For each line of the listing that includes the word "agent", show the whole line.

Dataset extract:

_ _ _ _ _ _ _

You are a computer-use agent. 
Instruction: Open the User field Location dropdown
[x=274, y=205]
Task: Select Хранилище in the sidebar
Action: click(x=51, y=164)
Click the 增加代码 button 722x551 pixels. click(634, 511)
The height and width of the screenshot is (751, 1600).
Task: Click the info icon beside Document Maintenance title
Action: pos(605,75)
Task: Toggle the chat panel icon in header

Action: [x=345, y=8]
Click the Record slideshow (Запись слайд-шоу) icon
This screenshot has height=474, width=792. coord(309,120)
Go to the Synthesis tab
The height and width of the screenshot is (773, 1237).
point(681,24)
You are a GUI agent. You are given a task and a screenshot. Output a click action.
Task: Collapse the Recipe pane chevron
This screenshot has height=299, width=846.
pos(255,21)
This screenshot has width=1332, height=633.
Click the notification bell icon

_ _ _ _ _ _ _

Solved problem:
You are a computer-use agent. 
You are a GUI agent. You are given a task and a screenshot. Output a click action.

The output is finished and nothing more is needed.